I absolutely loved Hsing-Hui Hsu’s talk about parsers at RubyConf 2015 last week. It’s a terrific talk and it’s well worth your time to watch it.
But I did have one little nit to pick. What we call regexes in Ruby (and many other programming languages) are much more powerful than the original definition. In addition to regular languages, Ruby regexes can express context-free languages, and even some context-sensitive languages.

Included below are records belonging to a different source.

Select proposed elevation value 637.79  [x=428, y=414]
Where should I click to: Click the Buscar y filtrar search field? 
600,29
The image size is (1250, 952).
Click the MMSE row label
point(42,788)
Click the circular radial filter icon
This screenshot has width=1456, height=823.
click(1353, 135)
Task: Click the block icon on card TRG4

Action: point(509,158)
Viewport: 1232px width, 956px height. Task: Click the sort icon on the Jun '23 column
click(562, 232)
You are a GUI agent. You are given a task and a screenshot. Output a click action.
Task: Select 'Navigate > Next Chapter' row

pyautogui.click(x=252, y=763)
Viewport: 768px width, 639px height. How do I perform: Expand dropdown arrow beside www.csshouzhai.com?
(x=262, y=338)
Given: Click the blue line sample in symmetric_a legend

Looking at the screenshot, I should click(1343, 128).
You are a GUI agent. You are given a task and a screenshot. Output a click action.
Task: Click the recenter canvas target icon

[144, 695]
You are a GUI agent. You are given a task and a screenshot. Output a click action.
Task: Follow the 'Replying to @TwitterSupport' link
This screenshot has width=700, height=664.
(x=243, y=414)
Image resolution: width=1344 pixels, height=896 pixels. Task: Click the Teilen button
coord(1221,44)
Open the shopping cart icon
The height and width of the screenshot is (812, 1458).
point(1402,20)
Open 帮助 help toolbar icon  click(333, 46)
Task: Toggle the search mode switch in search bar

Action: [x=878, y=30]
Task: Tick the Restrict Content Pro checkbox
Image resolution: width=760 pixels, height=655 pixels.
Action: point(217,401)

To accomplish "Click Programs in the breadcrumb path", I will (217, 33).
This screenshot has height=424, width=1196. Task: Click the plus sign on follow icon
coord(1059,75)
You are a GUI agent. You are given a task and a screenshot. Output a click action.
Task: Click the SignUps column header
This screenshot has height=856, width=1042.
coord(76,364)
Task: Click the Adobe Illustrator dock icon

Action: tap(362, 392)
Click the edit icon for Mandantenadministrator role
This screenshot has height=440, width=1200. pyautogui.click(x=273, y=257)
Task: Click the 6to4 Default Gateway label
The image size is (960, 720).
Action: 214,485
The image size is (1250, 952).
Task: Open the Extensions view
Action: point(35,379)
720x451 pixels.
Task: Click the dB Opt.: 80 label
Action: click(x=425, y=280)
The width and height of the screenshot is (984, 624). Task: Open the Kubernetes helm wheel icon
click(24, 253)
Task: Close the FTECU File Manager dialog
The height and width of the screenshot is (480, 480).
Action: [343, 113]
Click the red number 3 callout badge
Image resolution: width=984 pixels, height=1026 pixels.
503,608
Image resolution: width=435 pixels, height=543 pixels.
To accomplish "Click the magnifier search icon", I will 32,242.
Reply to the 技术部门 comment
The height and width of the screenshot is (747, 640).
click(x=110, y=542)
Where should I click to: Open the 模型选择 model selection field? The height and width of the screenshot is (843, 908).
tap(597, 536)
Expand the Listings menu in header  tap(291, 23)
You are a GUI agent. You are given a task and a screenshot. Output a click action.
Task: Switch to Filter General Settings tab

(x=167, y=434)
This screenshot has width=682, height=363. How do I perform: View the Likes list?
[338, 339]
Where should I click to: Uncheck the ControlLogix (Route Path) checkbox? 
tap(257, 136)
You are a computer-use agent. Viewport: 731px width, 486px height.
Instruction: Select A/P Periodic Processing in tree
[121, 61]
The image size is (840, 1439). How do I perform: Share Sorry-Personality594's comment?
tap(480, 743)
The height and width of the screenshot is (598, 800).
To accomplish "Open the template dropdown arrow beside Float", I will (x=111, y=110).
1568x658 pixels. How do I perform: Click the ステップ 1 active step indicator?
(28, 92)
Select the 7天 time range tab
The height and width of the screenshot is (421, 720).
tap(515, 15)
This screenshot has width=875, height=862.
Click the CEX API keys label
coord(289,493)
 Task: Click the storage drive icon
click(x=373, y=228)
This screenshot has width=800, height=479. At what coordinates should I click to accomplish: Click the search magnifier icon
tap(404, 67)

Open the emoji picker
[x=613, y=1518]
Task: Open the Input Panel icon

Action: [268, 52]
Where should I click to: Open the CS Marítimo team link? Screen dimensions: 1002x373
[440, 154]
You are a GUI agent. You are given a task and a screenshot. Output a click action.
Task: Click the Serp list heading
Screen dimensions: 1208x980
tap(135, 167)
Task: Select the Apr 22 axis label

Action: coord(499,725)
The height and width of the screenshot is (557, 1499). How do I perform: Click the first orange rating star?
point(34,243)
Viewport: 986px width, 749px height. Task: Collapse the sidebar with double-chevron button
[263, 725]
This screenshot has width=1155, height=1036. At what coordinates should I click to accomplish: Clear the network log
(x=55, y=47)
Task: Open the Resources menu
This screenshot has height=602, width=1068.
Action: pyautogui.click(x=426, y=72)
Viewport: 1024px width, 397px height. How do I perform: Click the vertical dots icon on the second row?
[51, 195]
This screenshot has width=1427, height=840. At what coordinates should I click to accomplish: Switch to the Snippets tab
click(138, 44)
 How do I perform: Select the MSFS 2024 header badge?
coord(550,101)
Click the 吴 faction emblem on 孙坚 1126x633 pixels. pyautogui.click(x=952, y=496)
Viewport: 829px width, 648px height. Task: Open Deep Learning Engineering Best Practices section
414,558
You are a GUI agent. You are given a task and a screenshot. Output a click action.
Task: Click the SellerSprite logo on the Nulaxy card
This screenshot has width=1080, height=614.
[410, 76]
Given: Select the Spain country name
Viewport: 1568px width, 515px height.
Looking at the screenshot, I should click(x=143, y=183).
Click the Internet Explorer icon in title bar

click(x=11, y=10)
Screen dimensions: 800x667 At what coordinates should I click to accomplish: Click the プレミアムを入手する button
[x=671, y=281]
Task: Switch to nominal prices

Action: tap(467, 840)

For example, Ruby has no trouble with the “ab” language in the presentation:
#!/usr/bin/env ruby
%w(ab aabb aaaaabbbbb aaaaaa abb aab ababab).each do |s|
printf "%10s - %-8s\n", s,
/^(?<ab>a(\g<ab>)?b)$/.match(s) ? 'valid' : 'invalid'
end
Running the above gives:
$ ./ab.rb
ab - valid
aabb - valid
aaaaabbbbb - valid
aaaaaa - invalid
abb - invalid
aab - invalid
ababab - invalid
Easy peazy! We can even use the x modifier to make a more readable regex.
#!/usr/bin/env ruby
pat = /^
(?<ab> # start a capture named ab
a # look for a literal 'a'
(\g<ab>)? # optionally re-execute ab recursively
b # followed by a literal 'b'
) # end of capture; this is ab
$/x
%w(ab aabb aaaaabbbbb aaaaaa abb aab ababab).each do |s|
printf "%10s - %-8s\n", s, pat.match(s) ? 'valid' : 'invalid'
end
This is clear as can be: we look for ‘a’ followed by ‘b’, or ‘ab’ preceded by ‘a’ and followed by ‘b’ (‘aabb’), or that preceded by ‘a’ and followed by ‘b’ (‘aaabbb’), and so on.
Regular expressions regularly (har, har) get slagged for being line noise, but it’s sometimes unfair. If you try to re-write a gnarly regex in Ruby (or your favorite language) without using regexes, you often find it’s even worse! Regexes are very powerful. And they’re pretty cool. Don’t dismiss them!
Regular expressions are one of my favorite programming languages, but they’re not the best tool for everything. Like @SoManyHs says, parsers are awesome. And for many tasks, they’re more appropriate than regexes. We should use them.
Just keep in mind, regexes are more than (historical) regular expressions.